1000V—25 mA—5 W during 40 minutes

1500V—25 mA—5 W during 1 h 30 minutes

Fixing and Staining conditions of the Ampholine™ Gel 3.5-9.5:

The following solutions were prepared: TCA 15%, Colloidal Coomassie Blue. The gel was fixed for 30 minutes in 100 ml 15% TCA, rinsed 2×5 minutes in distilled H2O, stained in 100 ml Coomassie Blue, then rinsed in distilled H2O. Results are shown in FIG. 3. These results show that this method allows to easily separate a protein for analytical characterizations from the disturbing crude serum.

Example 4

Eglin C (pI=5.55) and β Lactoglobulin Isoforms (pI=5.2. 5.3) to be Preparatively Separated with a pH 5.45 Isoelectric Membrane and in an Other Experiment a pH 5.55 Isoelectric Membrane

To 600 μl of protein mixture was added 100 μl 10 mM phosphoric acid. This solution was put on the anodic side of the membrane. On the cathodic side of the membrane, 1500 μl H2O, together with 0.001% Pharmalyte 3-10 was placed. A voltage of 500V, current of 2 mA, and power of 2 W was applied for 4 hours. This setup was used as above, but now using membranes with a pH of 5.45 or pH 5.5, exp numbered 78 or 79, respectively.
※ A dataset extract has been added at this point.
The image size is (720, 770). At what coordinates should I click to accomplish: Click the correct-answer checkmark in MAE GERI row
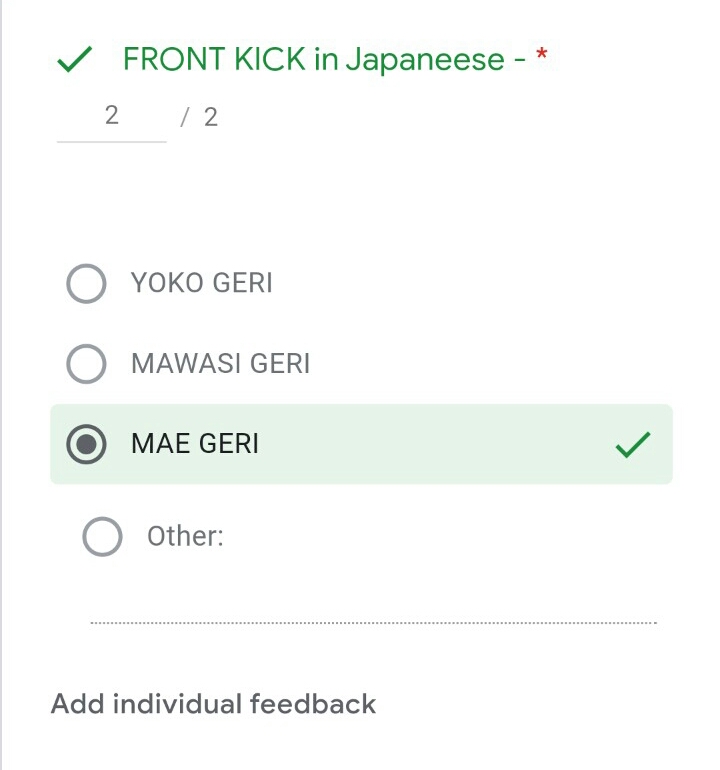[632, 445]
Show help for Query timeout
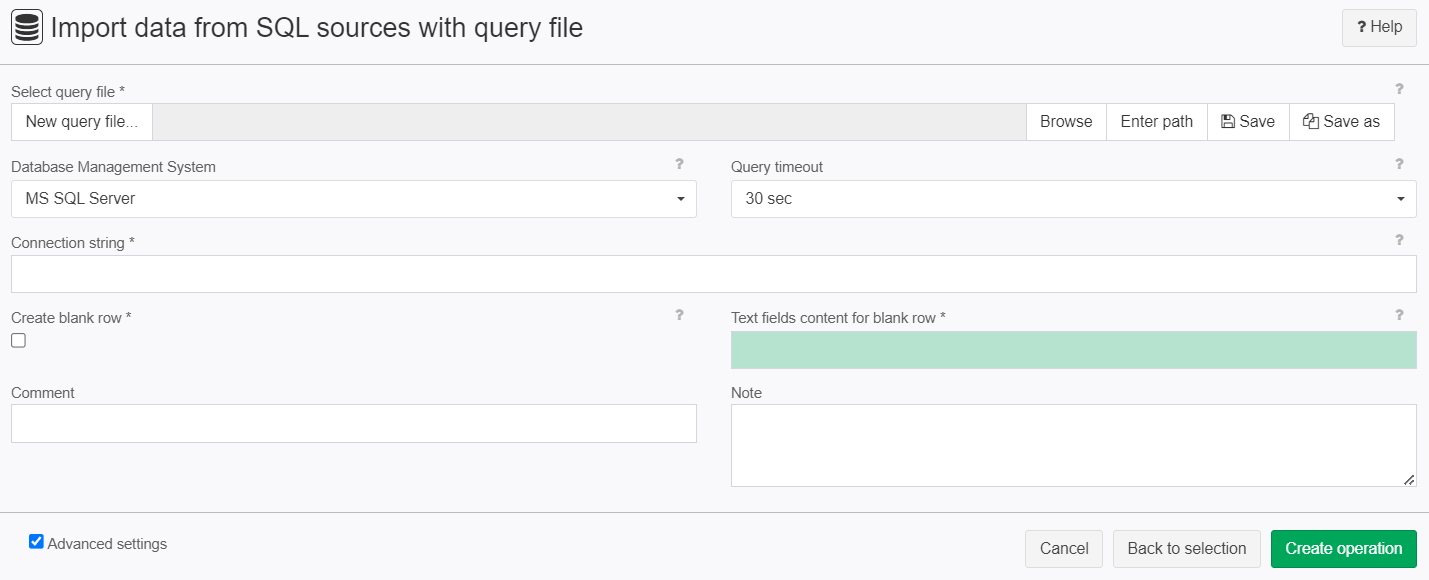This screenshot has height=580, width=1429. [x=1399, y=164]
Analysis of the Experiment

An Immobiline™ Gel pH: 4-7 support was used (Immobiline™ DryPlate: GE Healthcare Bio-science AB, Uppsala, Sweden). A half of the gel was rehydrated in 39 ml H2O+1 ml Pharmalyte™ 3-10 during 2 hours. The rehydrated gel was equilibrated at 1000V, 3 mA, 5 W during 1 hour before adding samples. Electrodes strips were soaked in H2O+0.001% Pharmalyte™ 3-10.
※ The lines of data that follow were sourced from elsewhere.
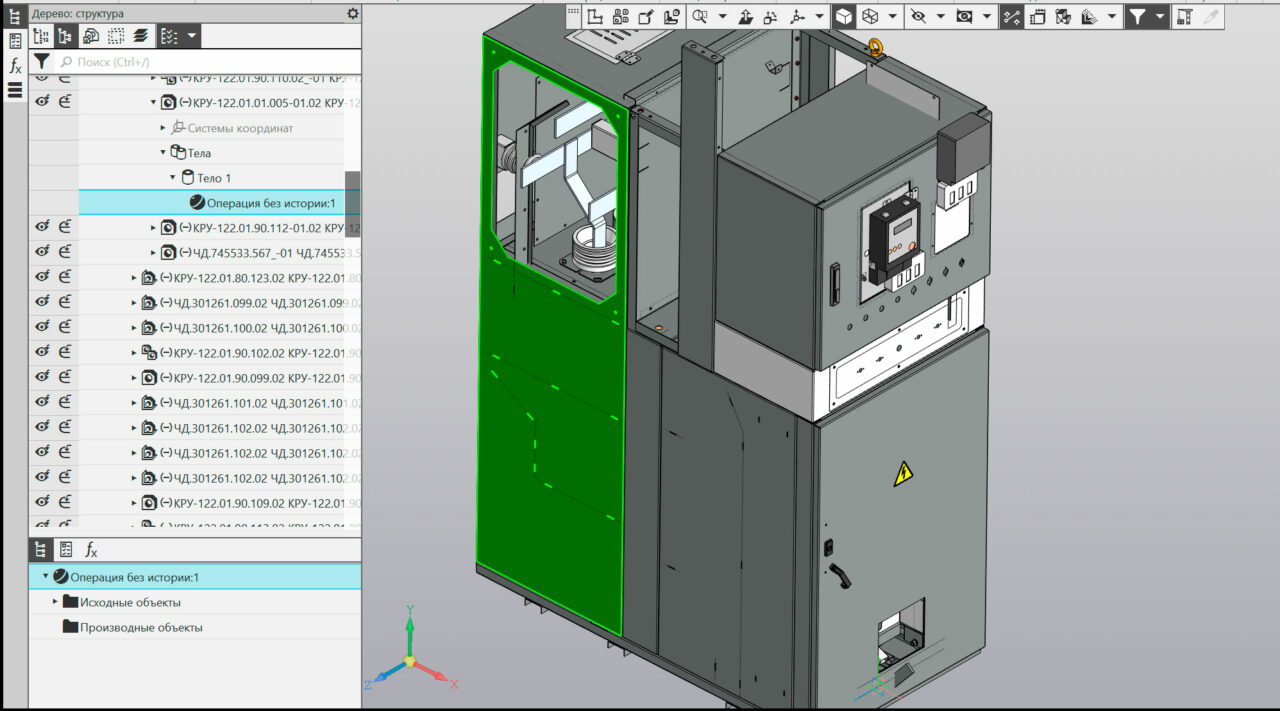1280x711 pixels.
Task: Open the tree panel settings gear
Action: (352, 13)

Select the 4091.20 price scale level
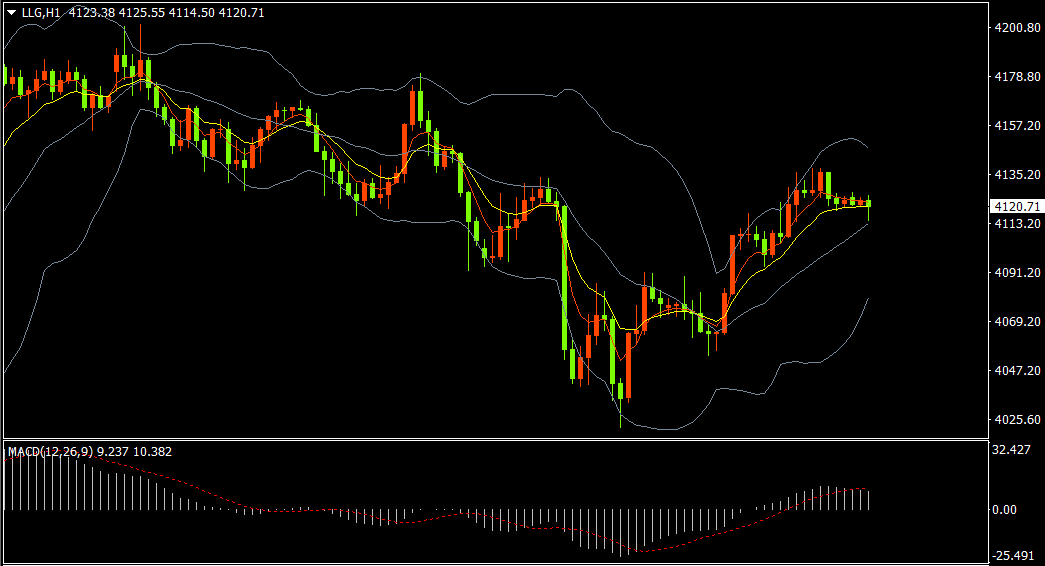pos(1017,273)
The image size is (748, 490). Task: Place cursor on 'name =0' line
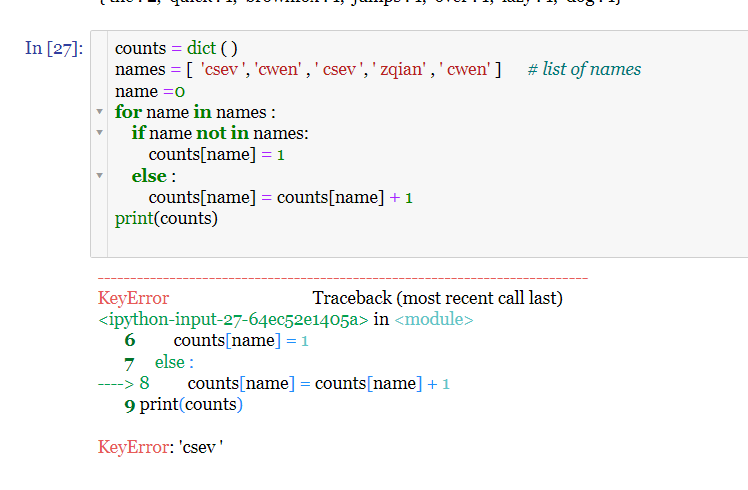click(x=144, y=91)
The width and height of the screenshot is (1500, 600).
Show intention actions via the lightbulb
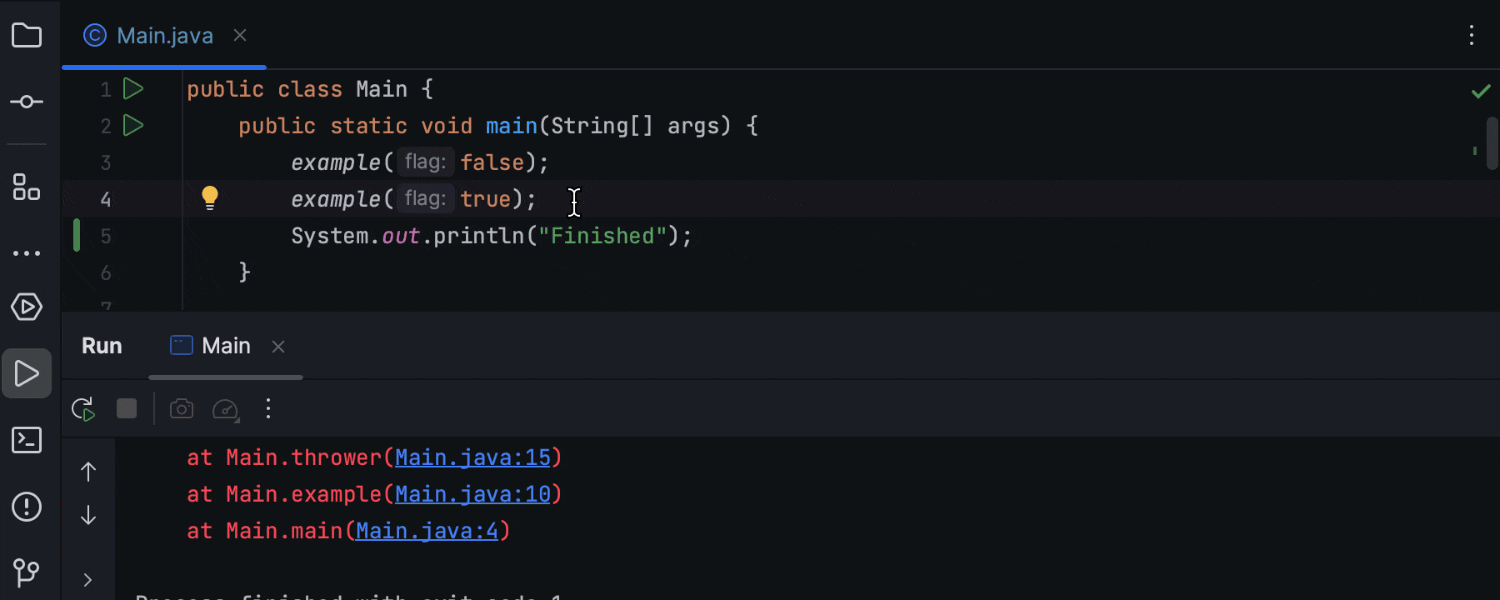click(210, 197)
The following conditions were used:

1000V—3 mA—5 W during 20 minutes

2500V—3 mA—5 W during 45 minutes

3500V—3 mA—5 W during 30 minutes

The gel (FIG. 5) was fixed and stained as in Example 4 above. The “Starting Material” represents the mixture before any separation. After separation, fractions from the anodic side (78+ and 79+) and from the cathodic side (78− and 79−) were collected. During the separation Eglin C migrated below the 5.45 and 5.5 membranes whereas the βLactoglobulin was maintained above it. The coloration of the Starting Material is darker than the samples after separation. This is due to the fact that after adding the sample above the membrane, an additional volume must be considered: the volume below the membrane, which dilutes samples 78+/− and 79+/−. The results show that the Eglin C (pI: 5.55) can be easily separated from the β lactoglobulin isoforms (pI's: 5.3 and 5.2) using a membrane of the invention.